Member of the National Assembly
- In office 1994–1999
- Constituency: Gauteng

Personal details
- Born: Lerate David Chuenyane
- Citizenship: South Africa
- Party: African National Congress (since 1999)
- Other political affiliations: National Party Pan Africanist Congress

= David Chuenyane =

South African politician

Lerate David Chuenyane is a retired South African politician who represented the National Party (NP) in the National Assembly from 1994 to 1999. A former member of the Pan Africanist Congress (PAC), he went into exile in 1964 to join the militant Azanian People's Liberation Army (APLA) but joined the NP upon his return in 1992. He defected to the African National Congress (ANC) in 1999.

== Life and career ==
Chuenyane joined the anti-apartheid PAC in 1960 at age 18. In 1964, he went into exile in Tanzania, where he joined APLA and received five years of military training from Chinese instructors. Thereafter he moved to Canada and then the United States, where he completed his undergraduate and a master's degree and became an electrical engineer. He returned to South Africa in July 1992 during the post-apartheid transition.

Although Chuenyane had remained in contact with the PAC, he joined the NP shortly after his return to South Africa. He said that his decision was based both on policy concerns – in his words, "I turned capitalist" – and on the NP's superior infrastructure, financial resources, and experience in government.
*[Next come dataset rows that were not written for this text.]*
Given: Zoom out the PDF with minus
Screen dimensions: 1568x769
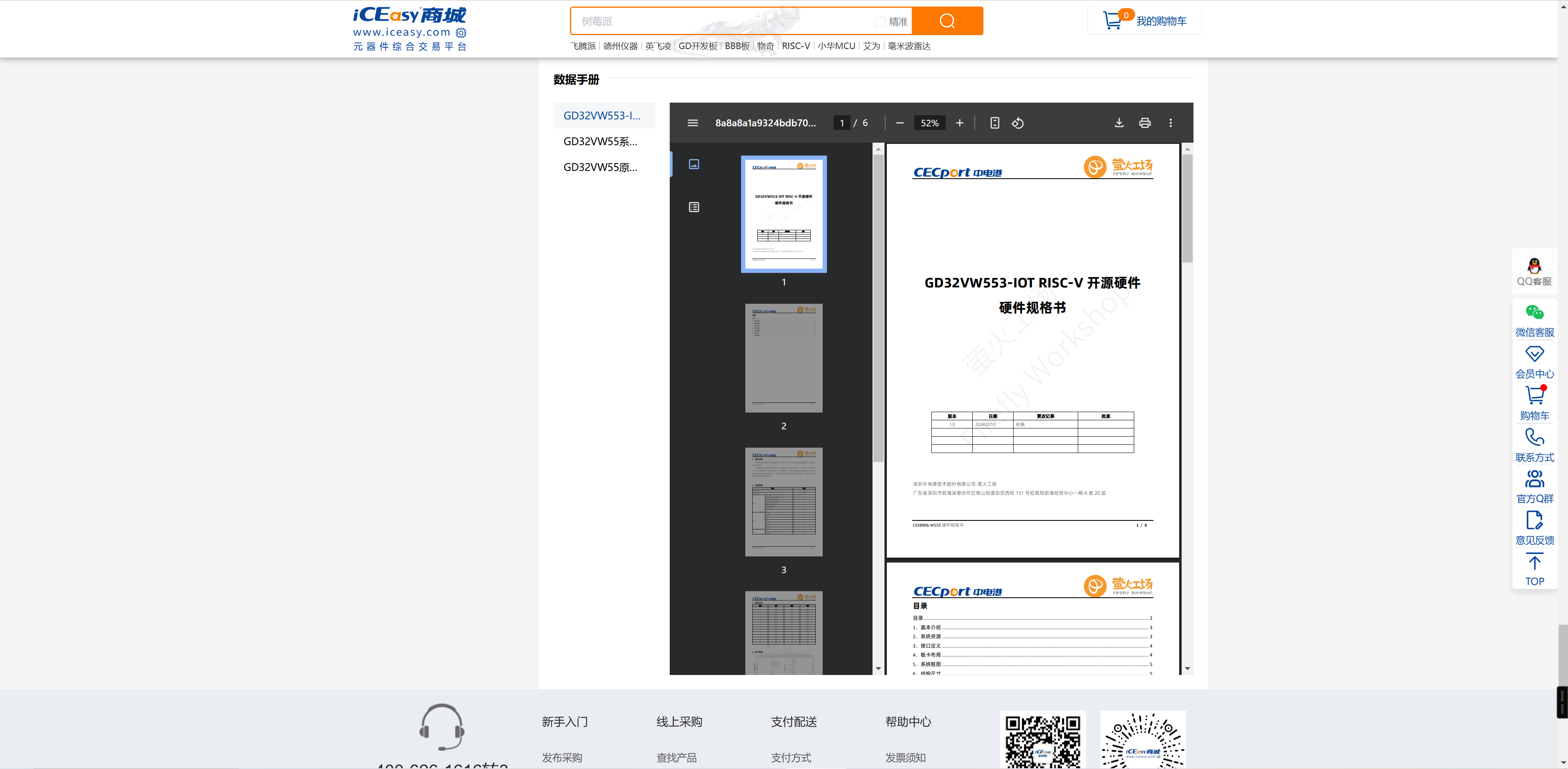Looking at the screenshot, I should click(x=900, y=123).
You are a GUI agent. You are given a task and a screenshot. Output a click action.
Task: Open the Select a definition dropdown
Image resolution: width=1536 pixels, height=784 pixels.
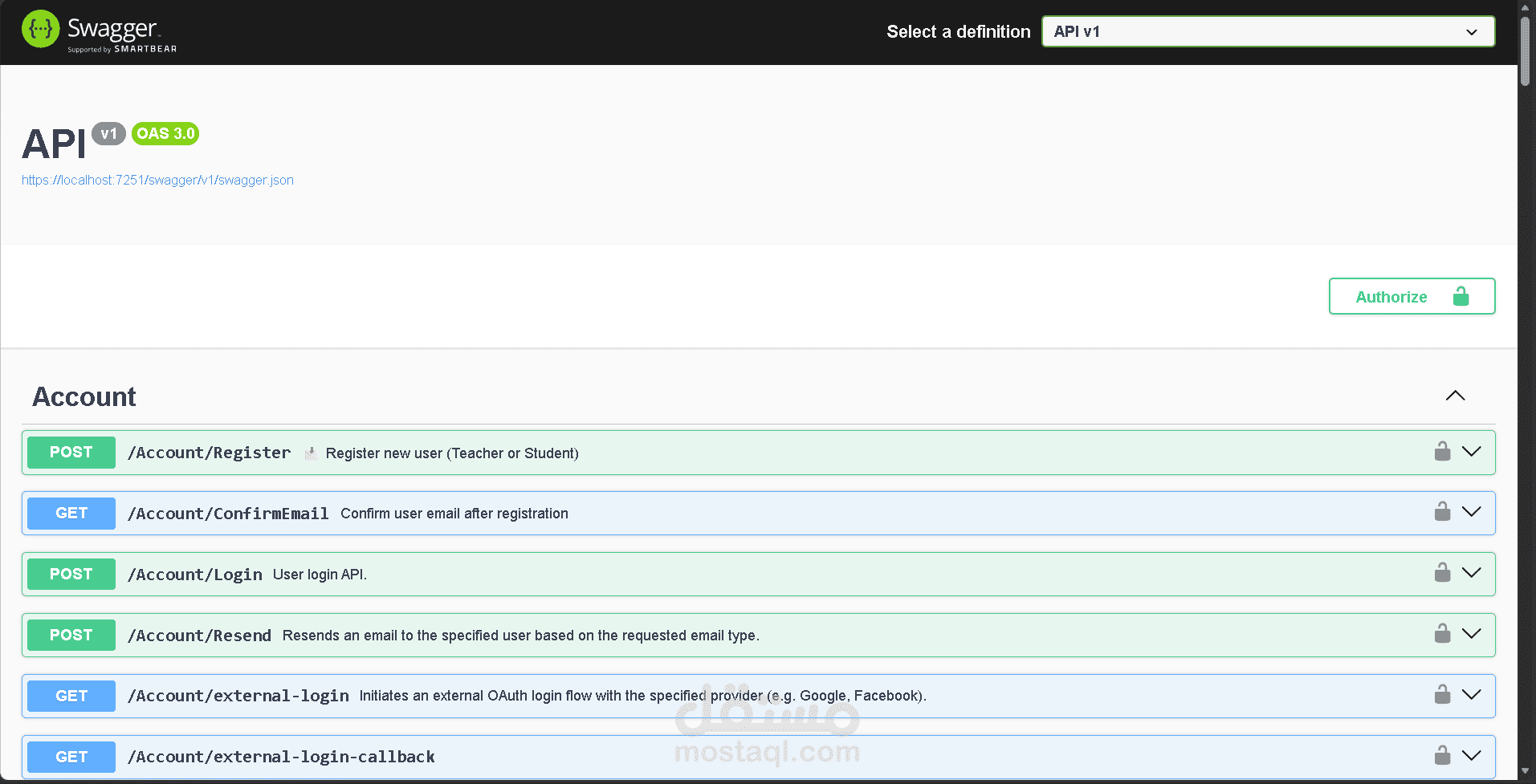(x=1267, y=31)

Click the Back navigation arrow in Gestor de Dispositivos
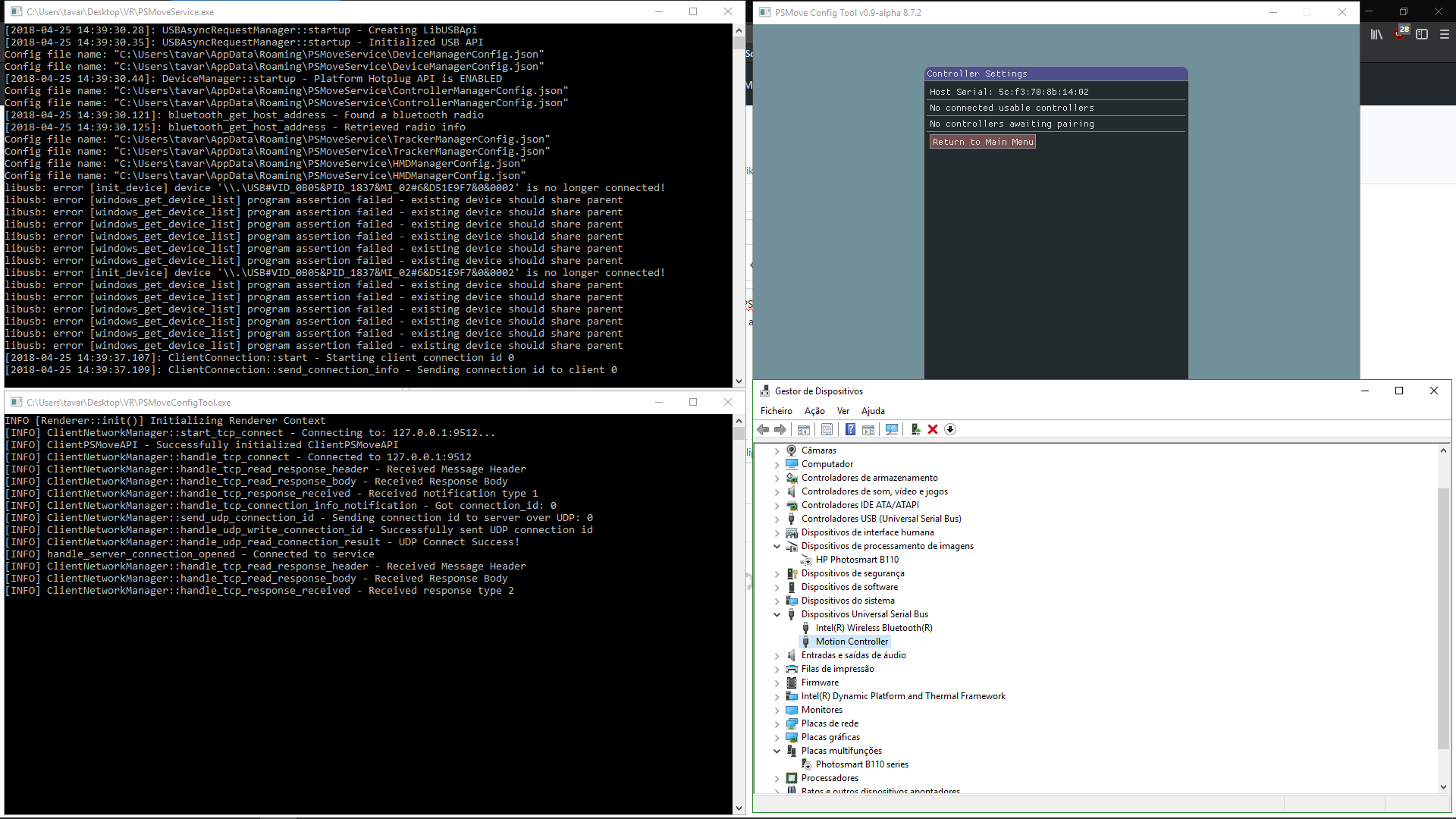click(764, 430)
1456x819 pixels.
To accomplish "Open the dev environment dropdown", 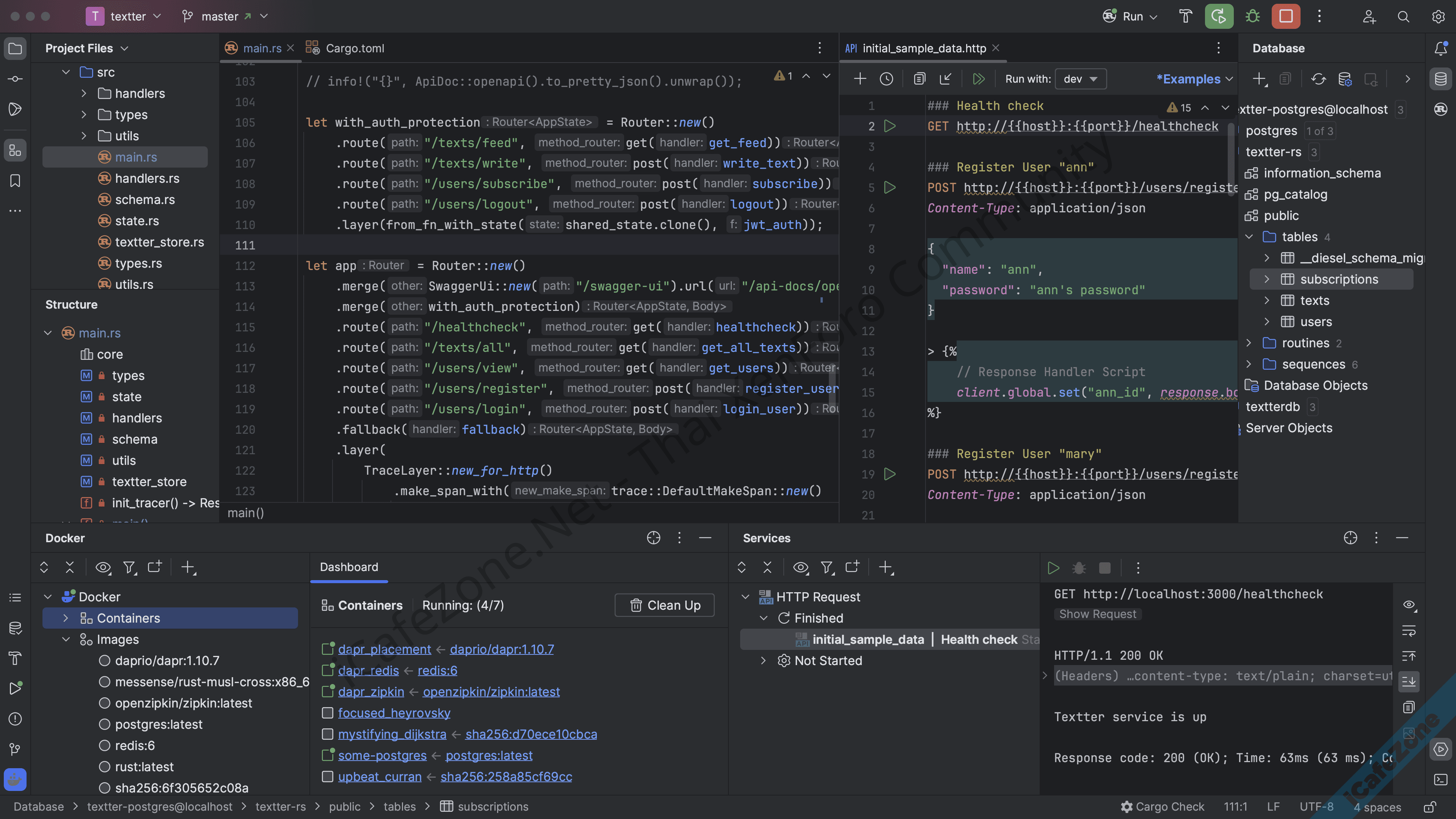I will coord(1080,79).
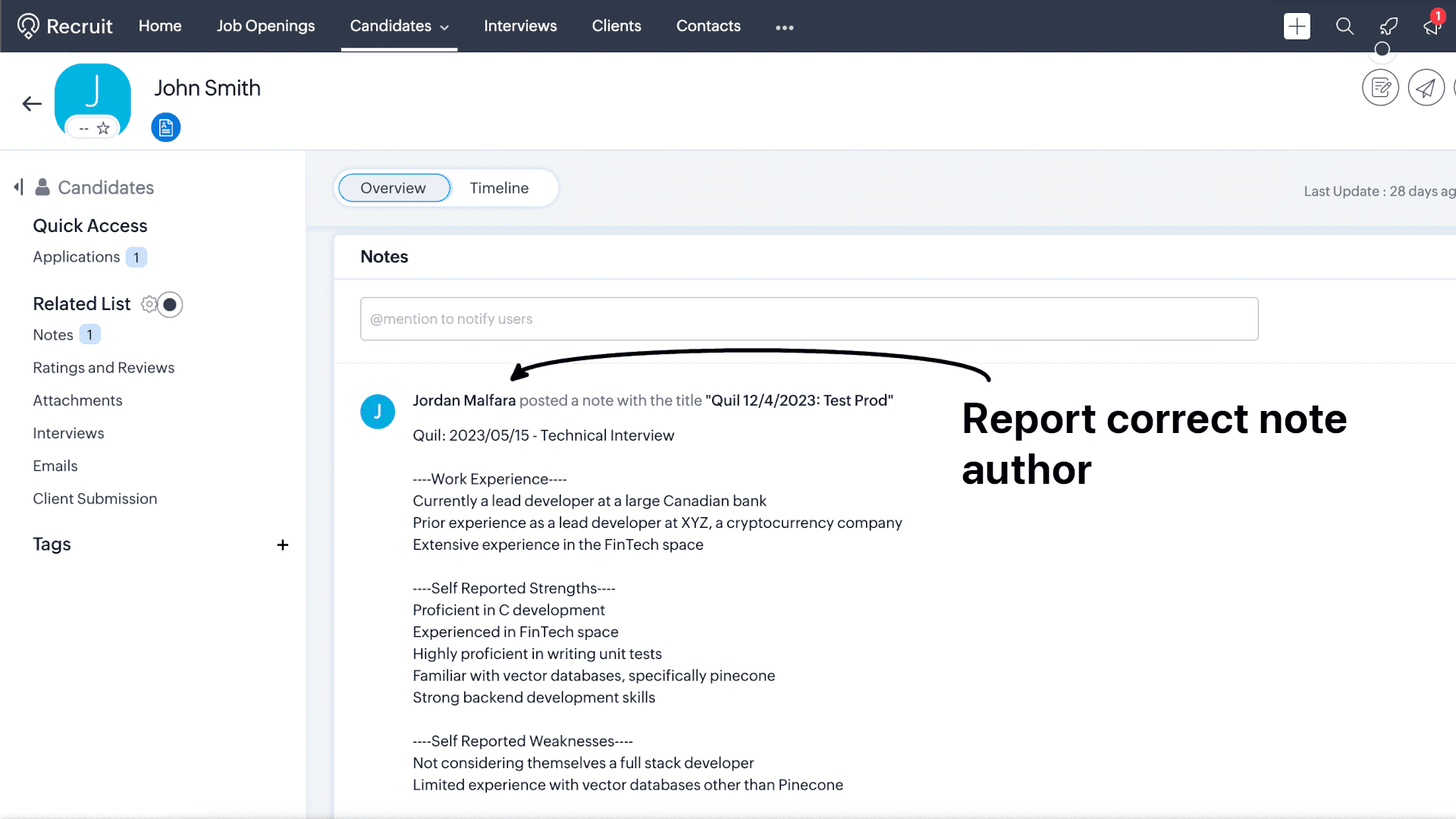Select the global search icon

coord(1345,26)
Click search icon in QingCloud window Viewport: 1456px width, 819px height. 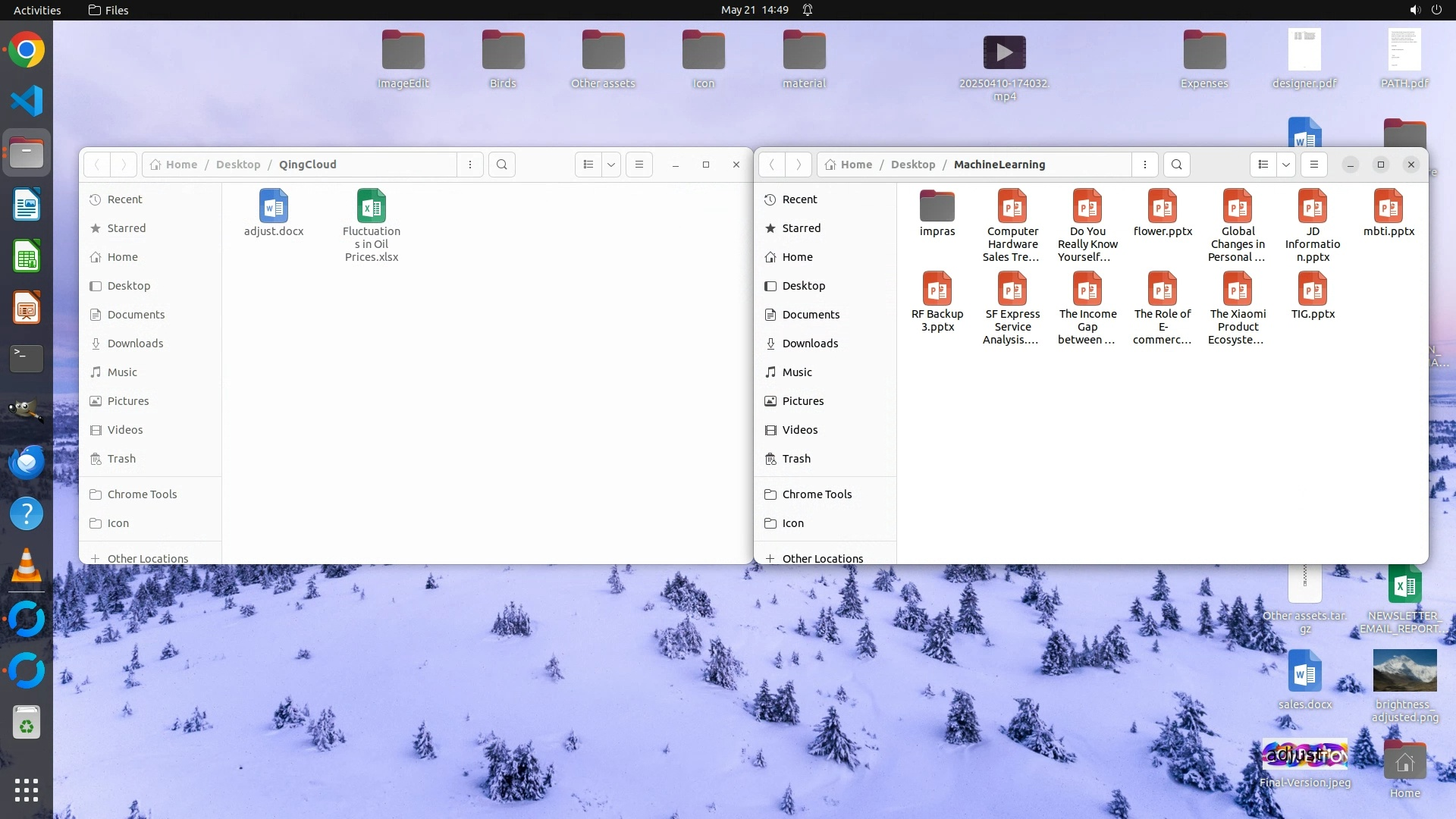click(x=501, y=165)
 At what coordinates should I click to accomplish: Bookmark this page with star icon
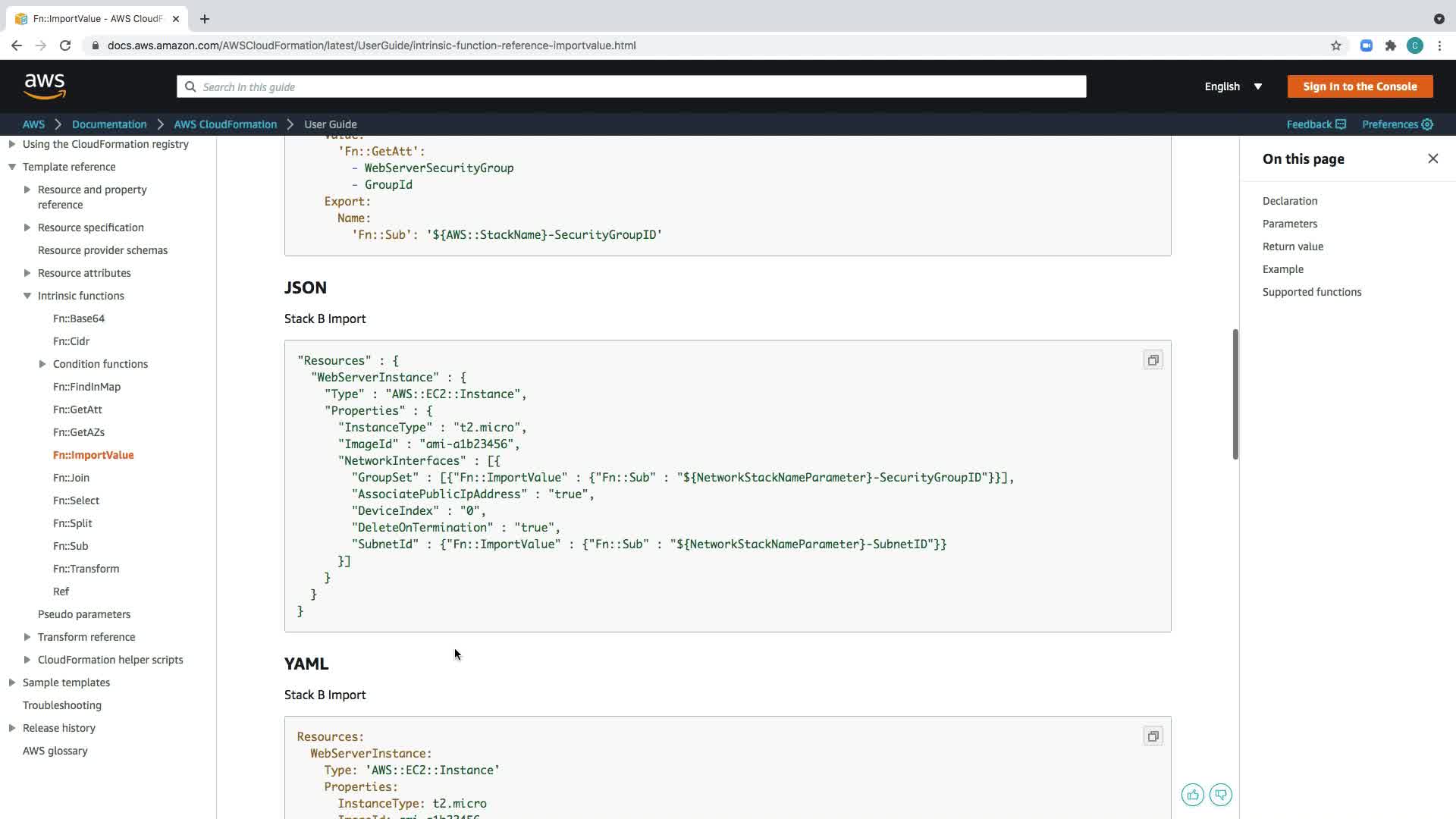(x=1335, y=46)
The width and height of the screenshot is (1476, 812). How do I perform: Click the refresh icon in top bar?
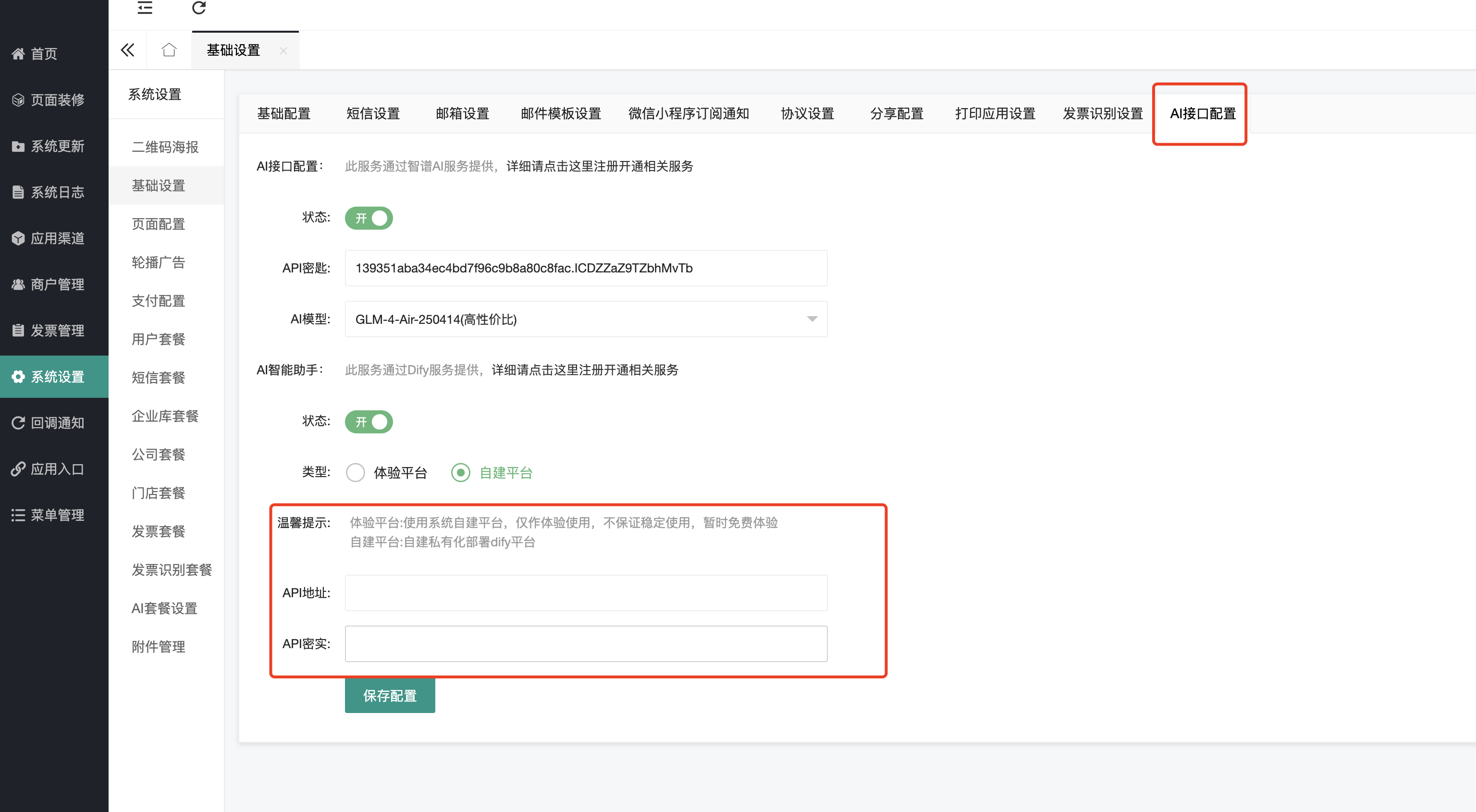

He played a prominent role in the NP's campaign ahead of the 1994 general election: he was a member of the party's national management committee, the vice chairperson of its regional branch in Johannesburg and Soweto, and one of its two top-ranked black candidates.

In the 1994 election, Chuenyane was elected to an NP seat in the National Assembly, representing the Gauteng constituency. In March 1999, he announced that he was resigning from the NP to join the governing ANC.